Podatki płacimy okrągły rok, wraz z każdą wypłacaną pensją i każdym dokonywanym zakupem. Właściwie, kiedy odkręcamy wodę i zapalamy światło, to zostaje nam do tych usług automatycznie naliczany VAT. Gdyby było tak, że od początku roku pracujemy tylko na opłacenie podatków aż spłaci się całoroczne zobowiązania, to w Dniu Wolności Podatkowej rozpoczynałaby się praca na własny rachunek – wyjaśniał Piotr Najzer. – W Polsce trzeba pracować pięć i pół miesiąca, żeby zarobić na wszystkie podatki.
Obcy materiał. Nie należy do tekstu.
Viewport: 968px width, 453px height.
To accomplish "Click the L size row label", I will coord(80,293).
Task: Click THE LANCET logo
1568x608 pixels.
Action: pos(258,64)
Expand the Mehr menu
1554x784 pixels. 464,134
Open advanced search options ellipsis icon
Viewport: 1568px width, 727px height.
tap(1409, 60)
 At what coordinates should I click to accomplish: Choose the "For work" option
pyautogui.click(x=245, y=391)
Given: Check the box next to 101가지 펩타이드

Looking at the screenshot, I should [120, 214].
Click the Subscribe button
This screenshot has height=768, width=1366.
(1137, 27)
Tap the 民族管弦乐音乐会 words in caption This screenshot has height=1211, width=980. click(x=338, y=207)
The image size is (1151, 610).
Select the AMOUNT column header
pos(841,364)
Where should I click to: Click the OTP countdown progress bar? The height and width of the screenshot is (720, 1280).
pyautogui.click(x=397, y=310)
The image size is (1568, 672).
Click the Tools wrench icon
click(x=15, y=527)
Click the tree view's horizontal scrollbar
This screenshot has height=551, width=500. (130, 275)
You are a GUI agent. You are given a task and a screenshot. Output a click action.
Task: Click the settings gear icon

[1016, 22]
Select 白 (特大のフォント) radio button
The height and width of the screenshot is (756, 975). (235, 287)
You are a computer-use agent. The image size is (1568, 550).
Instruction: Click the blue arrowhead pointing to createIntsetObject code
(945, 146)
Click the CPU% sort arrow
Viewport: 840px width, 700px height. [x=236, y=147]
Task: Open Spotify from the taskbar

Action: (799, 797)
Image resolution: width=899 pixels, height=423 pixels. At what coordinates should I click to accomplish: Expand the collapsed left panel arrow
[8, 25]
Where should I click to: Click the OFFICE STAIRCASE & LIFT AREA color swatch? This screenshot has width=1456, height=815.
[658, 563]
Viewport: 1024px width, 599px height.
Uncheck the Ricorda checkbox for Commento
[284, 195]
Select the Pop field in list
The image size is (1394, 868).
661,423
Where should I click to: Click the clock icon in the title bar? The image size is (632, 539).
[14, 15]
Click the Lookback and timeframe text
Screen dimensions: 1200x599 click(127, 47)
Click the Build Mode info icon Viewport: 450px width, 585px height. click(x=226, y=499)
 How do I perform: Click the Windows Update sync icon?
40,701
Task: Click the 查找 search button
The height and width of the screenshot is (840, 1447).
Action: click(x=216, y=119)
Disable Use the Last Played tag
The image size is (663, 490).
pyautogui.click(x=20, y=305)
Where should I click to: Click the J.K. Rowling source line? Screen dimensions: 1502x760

Gdy te obciążenia rozłożyć równomiernie na cały rok, to z każdych 8 godzin pracy aż 3 godziny i 36 minut pochłania praca na opłacenie przymusowych danin na rzecz III Rzeczypospolitej.

Arkadiusz Jarzecki porównywał obecne opodatkowanie do sytuacji średniowiecznego chłopa stwierdzając, że było ono niższe: – Na lekcjach historii uczy się, że przymus świadczenia pańszczyzny na rzecz średniowiecznych właścicieli ziemskich był nieludzkim wyzyskiem. Wynosiła ona, dla całego gospodarstwa chłopskiego, maksymalnie dwa dni w tygodniu, czasami jeden, a nawet jeszcze mniej. Jeśli więc w średniowieczu panował wyzysk, to jak nazwać obciążenia, jakie nakłada na obywateli współczesne państwo? My nazywamy je nowoczesnym niewolnictwem. Naszym zdaniem państwo powinno pobierać tylko tyle podatków, ile w rzeczywistości jest potrzebne dla zapewnienia absolutnie podstawowych usług, których obywatele nie są zdolni zapewnić sobie sami. Tymczasem polskie społeczeństwo jest wyzyskiwane gorzej niż średniowieczni chłopi, gdy tymczasem większość usług świadczonych przez III RP znajduje się na żałosnym poziomie.

Zdaniem Marcina Sypniewskiego podatki trzeba uprościć: – Ustawa o podatku VAT ma kilkaset stron. System jest zbyt skomplikowany. Przedsiębiorcy spędzają rocznie kilkaset godzin na wypełnianiu obowiązków niepotrzebnie narzucanych przez państwo. To ogranicza rozwój firm. Przez to jest mniej pracy. Piotr Najzer mówił też o znacznym obniżeniu podatków: – Trzeba zlikwidować podatek dochodowy i obniżyć VAT oraz Akcyzę. Tak, żeby Dzień Wolności Podatkowej wypadał chociaż na przełomie marca i kwietnia.

- Jeśli obniżymy podatki, to Polacy będą więcej konsumować, a więc budżet wcale nie musi na tym stracić. Choć oczywiście chcielibyśmy, żeby wydatki państwa były mniejsze – dodał Jarzecki. – Dla przykładu, jeśli obniżymy akcyzę na paliwo, to Polacy częściej będą wsiadać w samochód i w ten sposób zyska i budżet państwa, i gospodarka, i obywatele. Dziś jazdę samochodem Polacy ograniczają. Mniej zamożnych nie stać na to, żeby pojechać na weekend na mazury, bo połowę kosztów pochłania benzyna.